Sachverhalt
Ein Pressefotograf beanstandete im Oktober die Arbeitsbedingungen bei der Premiere des Musicals «Phantom of the Opera». Die Angestellten einer PR-Firma hätten die Kamerastandorte festgelegt und die Bilder arrangiert. Er habe nur fotografieren dürfen, was in die Marketingstrategie der Firma gepasst habe. Bei der vor der Premiere durchgeführten Fotoprobe habe der Veranstalter eine faktische Zensur ausgeübt, um zu erreichen, dass in der Öffentlichkeit überall dasjenige Bild erscheine, das seinen PR-Absichten am dienlichsten sei.
Feststellungen
Kulturveranstalter sollen Fotografinnen und Fotografen als eigenständige Kulturberichterstatter ernst nehmen und ihnen einen ungehinderten Zugang gewähren.

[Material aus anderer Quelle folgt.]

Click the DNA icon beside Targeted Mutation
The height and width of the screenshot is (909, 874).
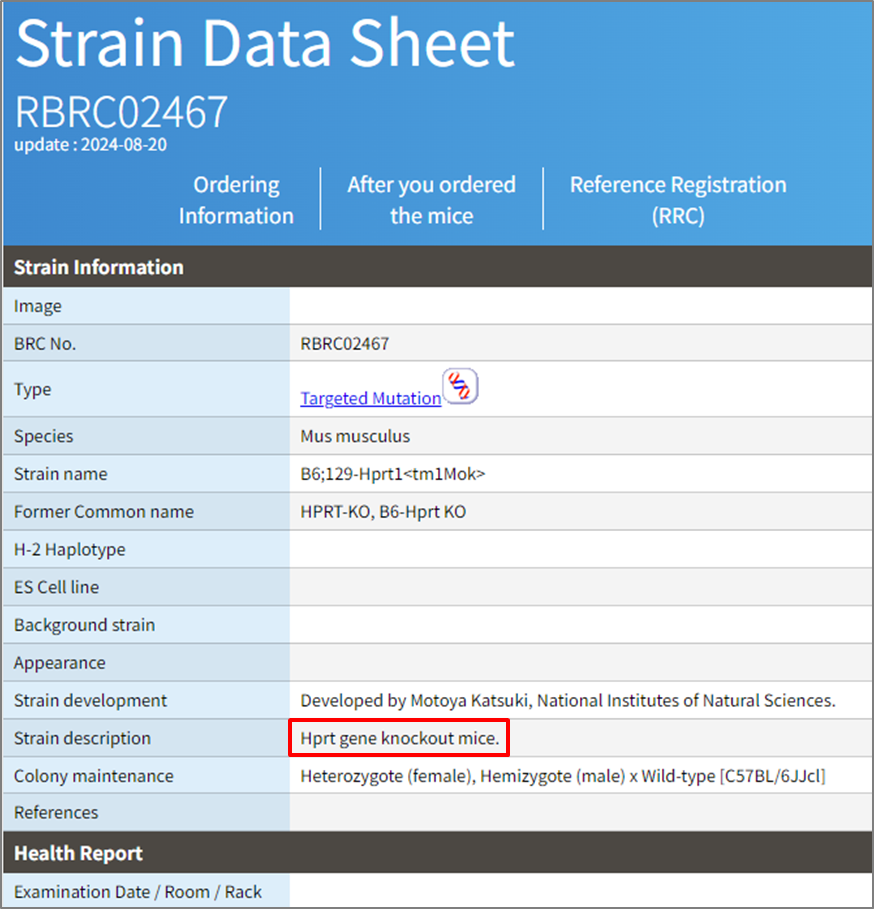(460, 386)
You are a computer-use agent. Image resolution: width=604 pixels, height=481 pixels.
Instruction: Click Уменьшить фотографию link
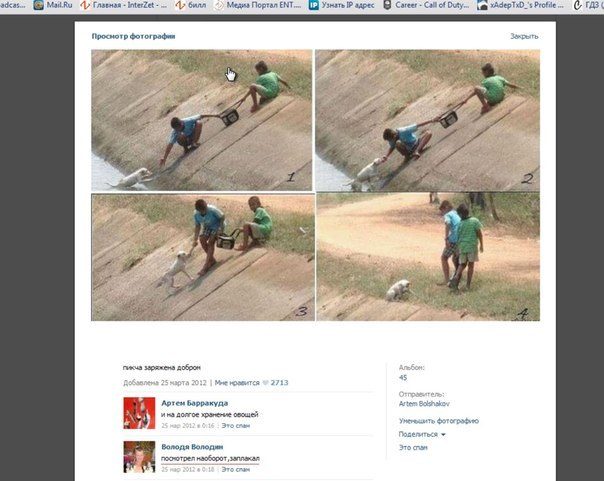439,421
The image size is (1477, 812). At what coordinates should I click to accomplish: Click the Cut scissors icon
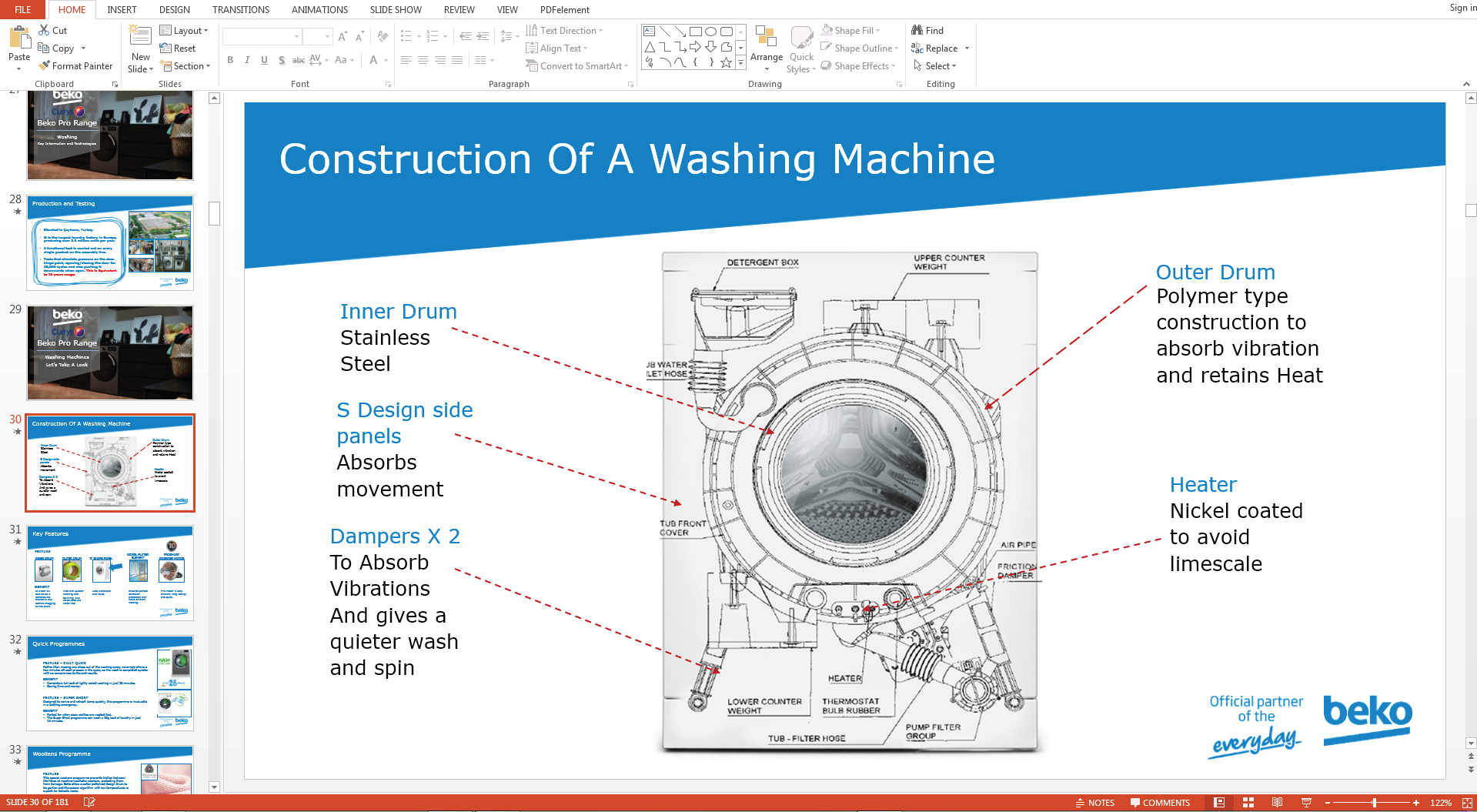[x=44, y=30]
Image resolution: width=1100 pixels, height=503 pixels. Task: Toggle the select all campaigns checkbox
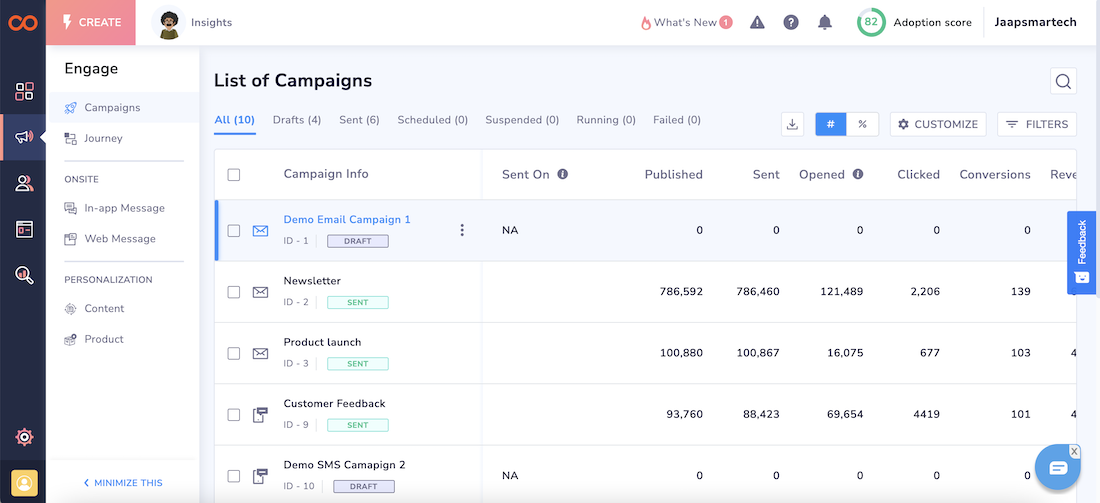[x=234, y=175]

In Ausnahmefällen notwendige Einschränkungen sind den Fotografinnen und Fotografen gegenüber zu begründen. Dabei müssen Lösungen gesucht werden, die für beide Seiten akzeptabel sind - beispielsweise eine speziell arrangierte, vollständige Fotoprobe. PR-Bilder sind als solche zu kennzeichnen. Werden Fotografinnen und Fotografen bei ihrer Arbeit über Gebühr eingeschränkt, ist dies bei der Publikation der Bilder gegenüber der Öffentlichkeit transparent zu machen.